What Are Pips and Lots?
A pip is how a price moves; a lot is how much you trade. Together they decide how much money is on the line. Here is how both work, with examples.
Two small words do a lot of work in forex: pip and lot. One measures how far a price has moved; the other measures how big your trade is. Multiply them together and you get the only number that really matters: how much money you just made or lost.
What a pip is
A pip (short for “percentage in point”) is the standard smallest unit by which an exchange rate is normally quoted to move.
For most currency pairs, a pip is the fourth decimal place:
EUR/USD moves from 1.0840 to 1.0841. That is a one-pip move.

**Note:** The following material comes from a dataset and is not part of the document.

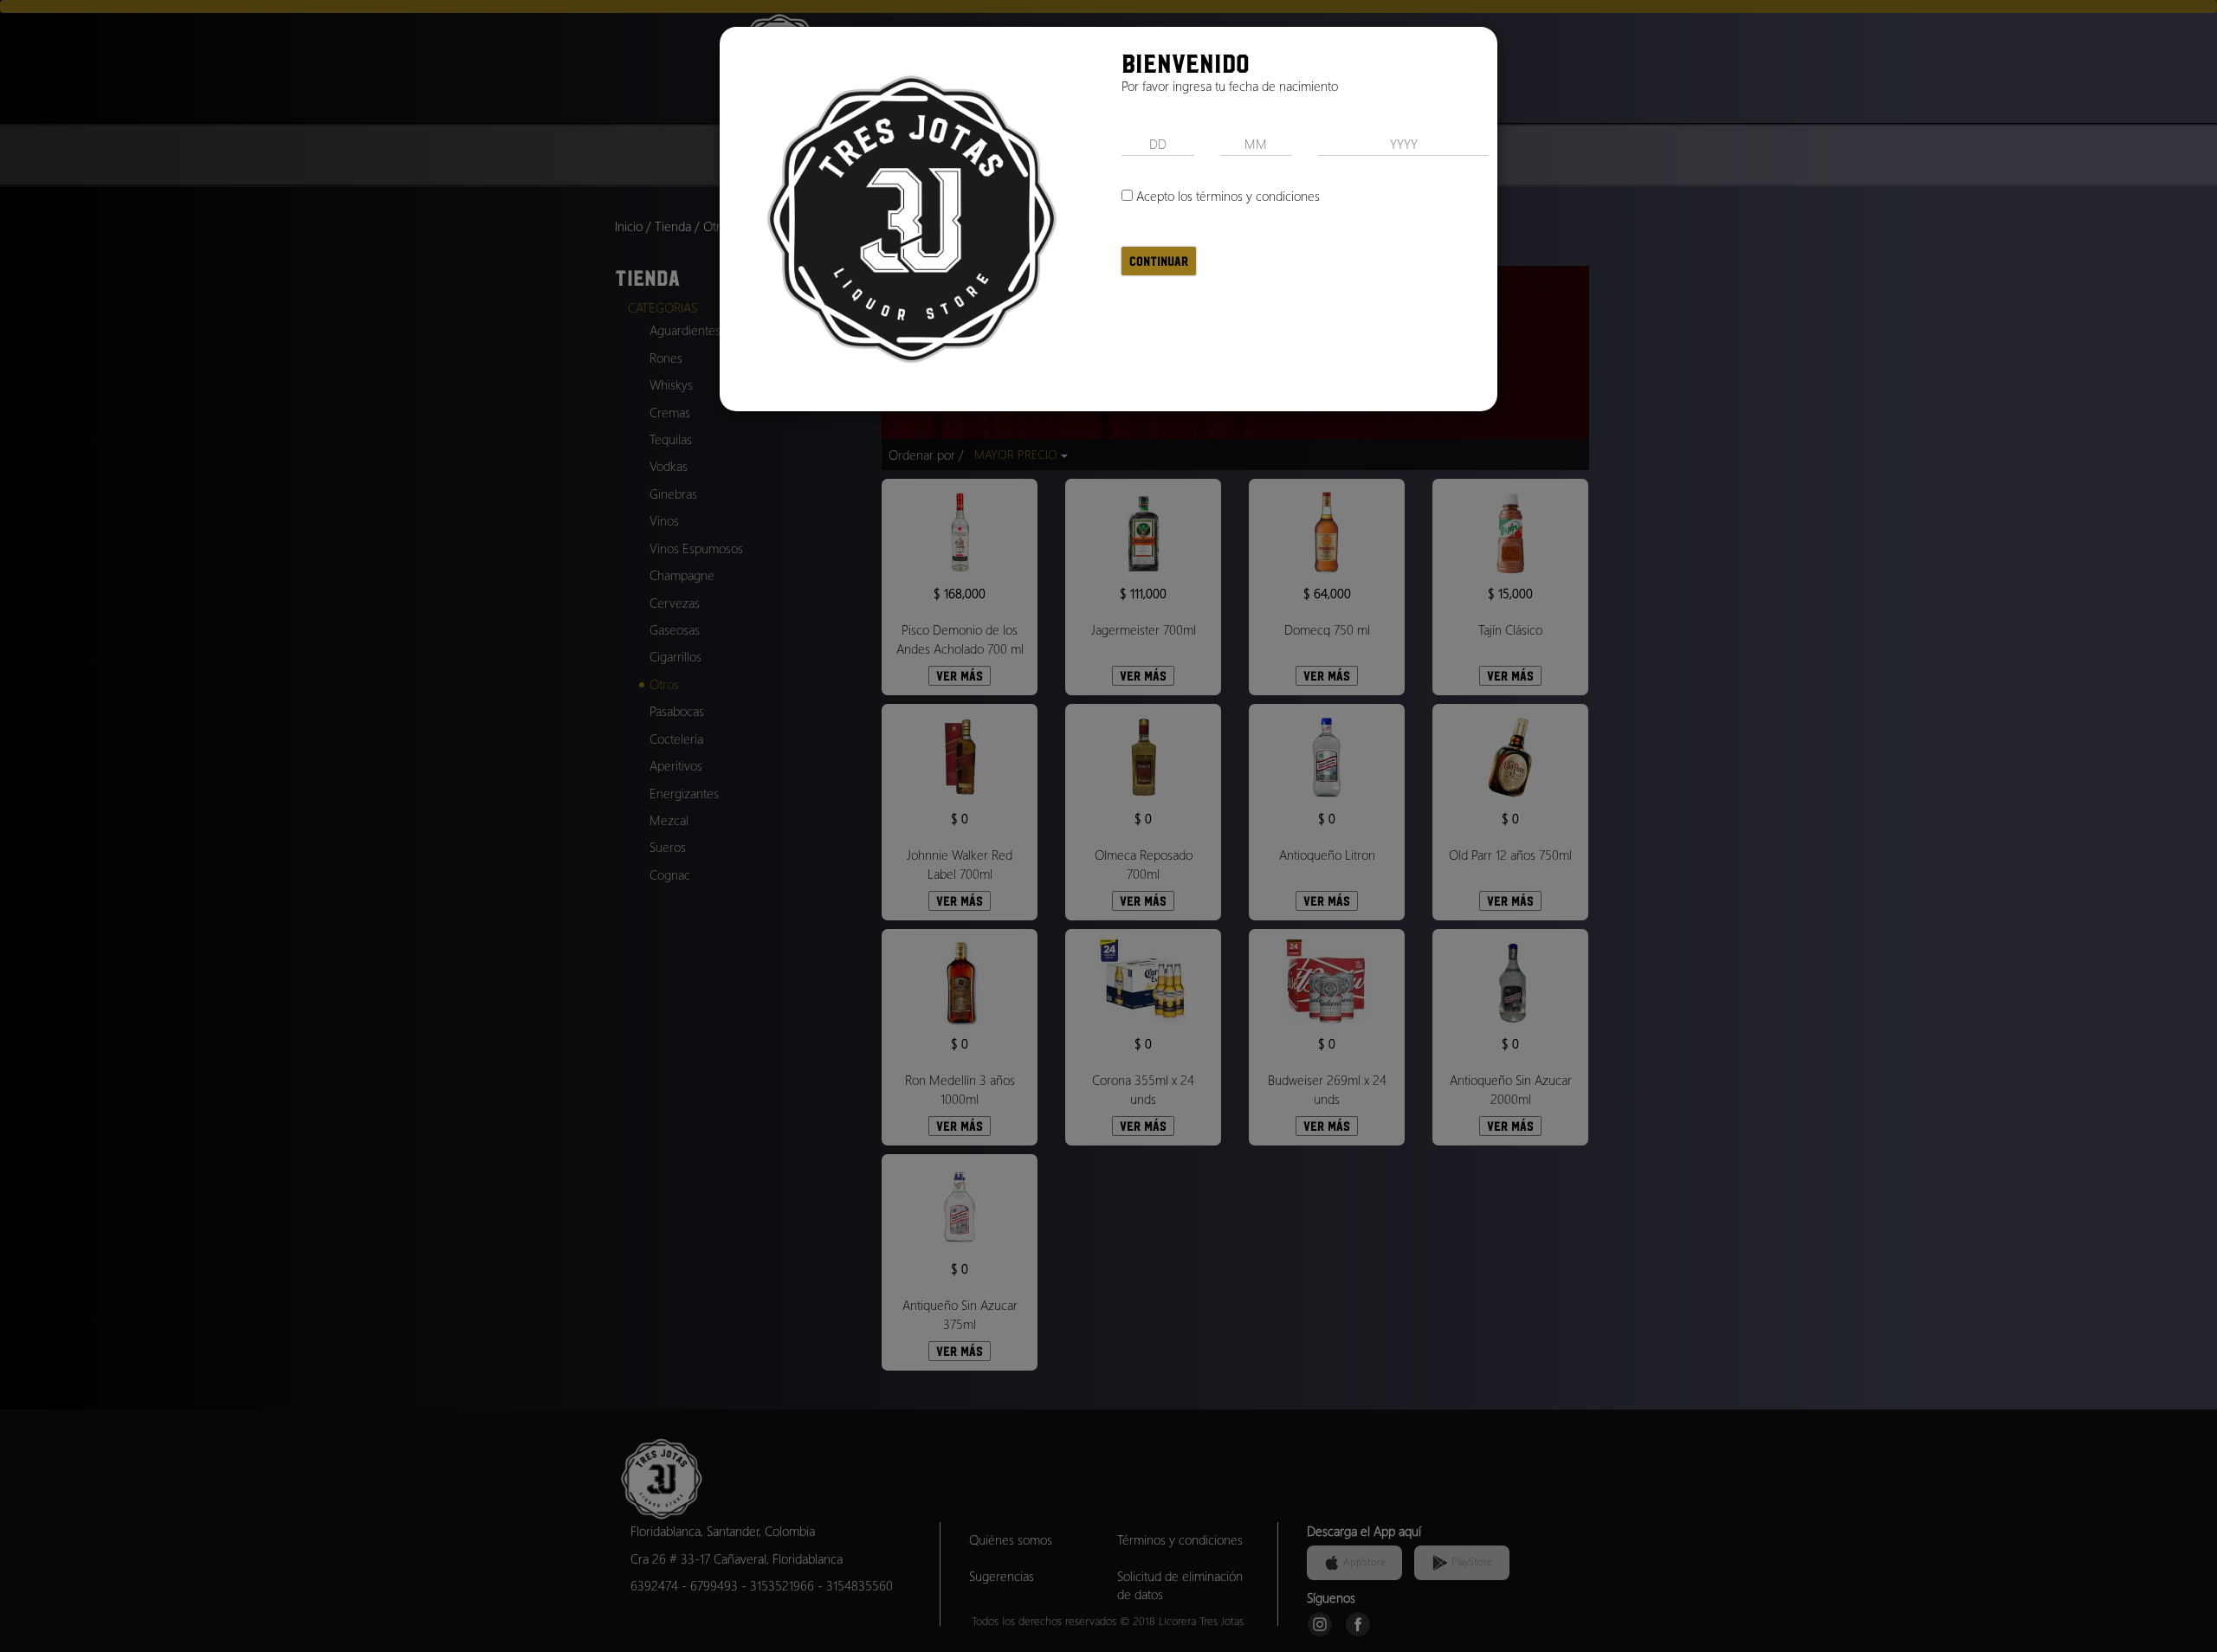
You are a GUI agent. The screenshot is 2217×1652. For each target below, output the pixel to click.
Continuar (1158, 261)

For pairs involving the Japanese yen, prices are quoted to two decimals instead, so a pip is the second decimal place:
USD/JPY moves from 156.20 to 156.21. Also one pip.
Many brokers quote one extra digit beyond the pip: the fifth decimal (or third, for yen pairs). That smaller fraction is called a pipette, or fractional pip. So a price shown as 1.08405 is sitting half a pip above 1.08400.
Counting pips is just subtraction. If EUR/USD rises from 1.0840 to 1.0875, that is a move of 0.0035, or 35 pips. Over a run of trading days, those moves accumulate into the shape you see on a chart: here is a series drifting up by roughly 60 pips.
What a lot is
A pip move only becomes money once you know how much currency you are trading. That quantity is measured in lots.
| Lot type | Units of the base currency |
|---|---|
| Standard lot | 100,000 |
| Mini lot | 10,000 |
| Micro lot | 1,000 |
So buying “one mini lot of EUR/USD” means buying 10,000 euros’ worth of the pair. Most brokers also allow sizes in between, right down to fractional micro lots, which is how a small account can take a sensibly-sized position.
Putting them together: pip value
Pip value is what a one-pip move is worth to your position. It depends on the lot size and on the pair.
The simplest case is a pair where the US dollar is the quote currency: EUR/USD, GBP/USD, AUD/USD. There, the maths is clean:
| Lot size | Value of one pip (USD-quoted pair) |
|---|---|
| Standard (100,000) | $10.00 |
| Mini (10,000) | $1.00 |
| Micro (1,000) | $0.10 |
That falls straight out of the arithmetic: one pip is 0.0001, and 0.0001 × 100,000 units = $10. For pairs where the dollar is not the quote currency, the pip value has to be converted into your account currency, so it shifts a little as exchange rates move, but your trading platform calculates and displays this for you.
A worked example
Suppose you buy two mini lots of EUR/USD, or 20,000 euros’ worth. Pip value is $1.00 per mini lot, so your position is worth $2.00 per pip.
- The pair rises 30 pips in your favour → 30 × $2.00 = +$60.
- The pair falls 30 pips against you → −$60.
Change one number (trade two standard lots instead) and pip value jumps to $20 per pip. The same 30-pip move is now $600, on a price change that, on the chart, looks identical.
The takeaway
A pip is the standard unit of price movement: the fourth decimal for most pairs, the second for yen pairs, with an optional fractional “pipette” beyond it. A lot is the size of your trade: 100,000 units (standard), 10,000 (mini), or 1,000 (micro). Pip value links the two, and for dollar-quoted pairs it is a tidy $10 / $1 / $0.10 per pip. Your profit or loss is simply pips moved × pip value, which means the position size you pick, not the size of the price move, is what determines the stakes.